WHAT YOU HAVE TO DO
Once the pictures are set aside, copy everything else in the records exactly.

SUPPLIED RECORDS
○ ○ ○ ○

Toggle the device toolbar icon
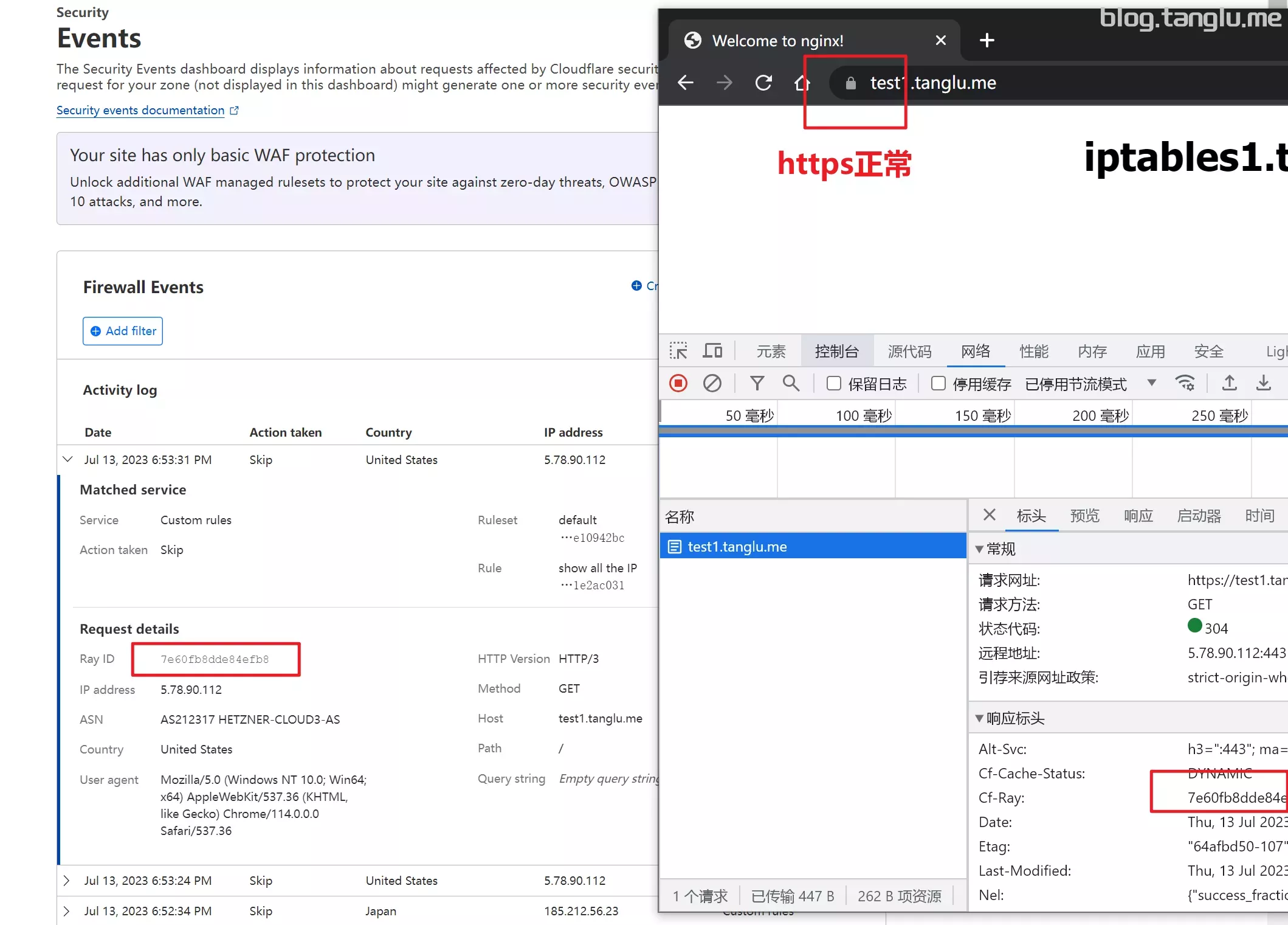 712,351
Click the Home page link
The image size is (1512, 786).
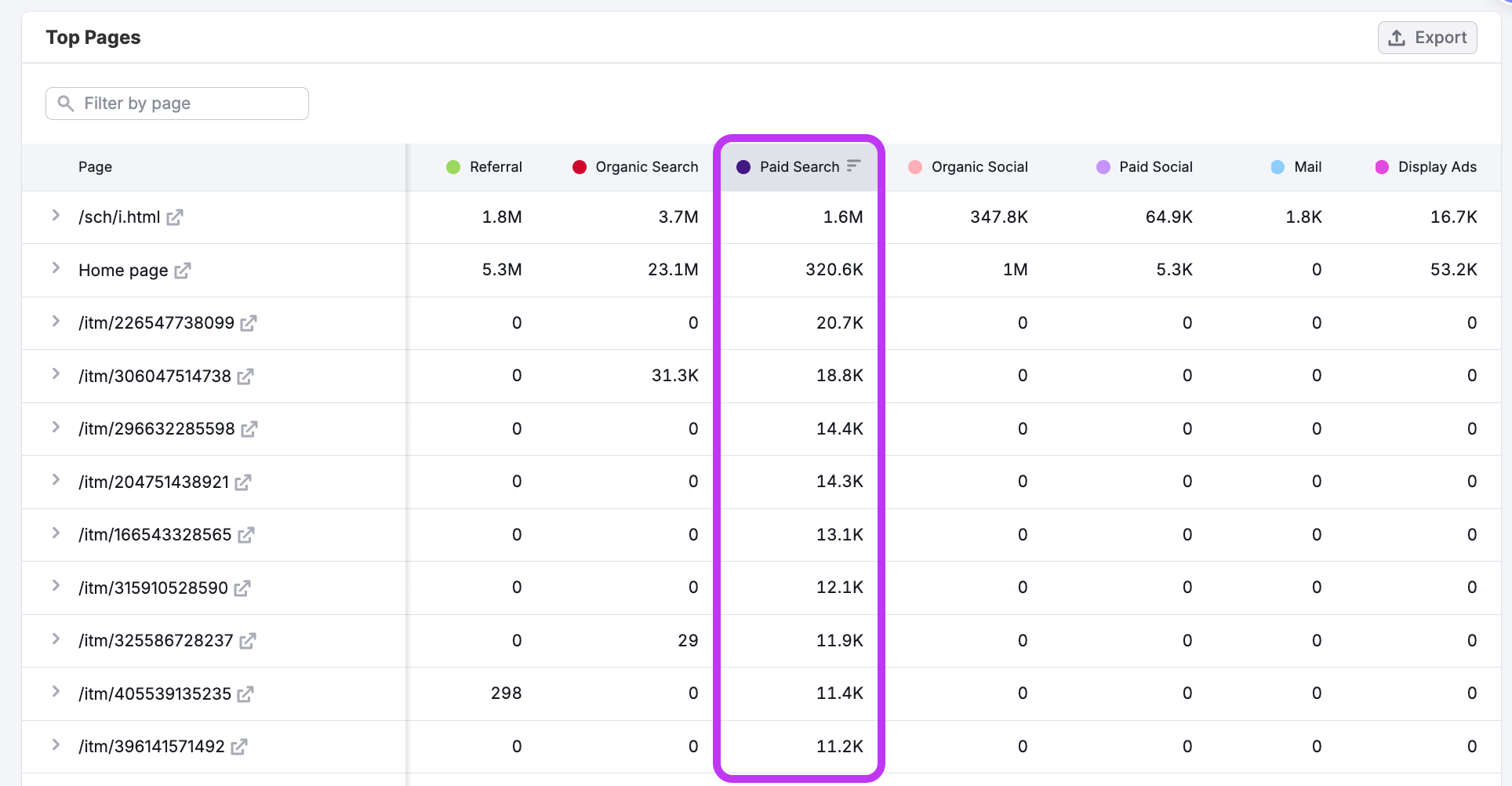click(122, 270)
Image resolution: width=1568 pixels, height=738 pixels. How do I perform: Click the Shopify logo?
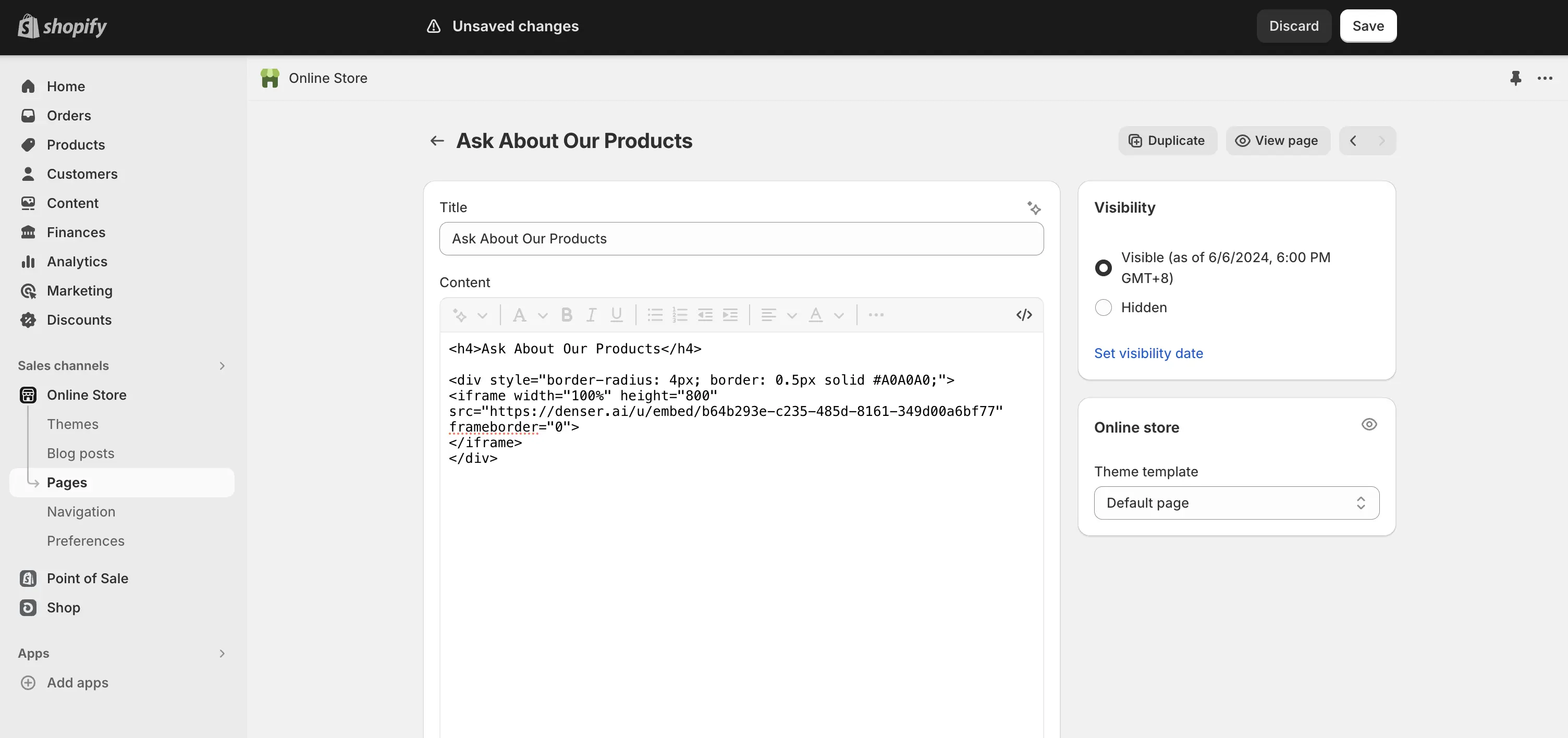62,26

○ ○ ○ ○

FINISHED EXERCISE
Toggle the device toolbar icon
 712,351
Click the Home page link
The image size is (1512, 786).
click(122, 270)
Image resolution: width=1568 pixels, height=738 pixels. How do I perform: Click the Shopify logo?
62,26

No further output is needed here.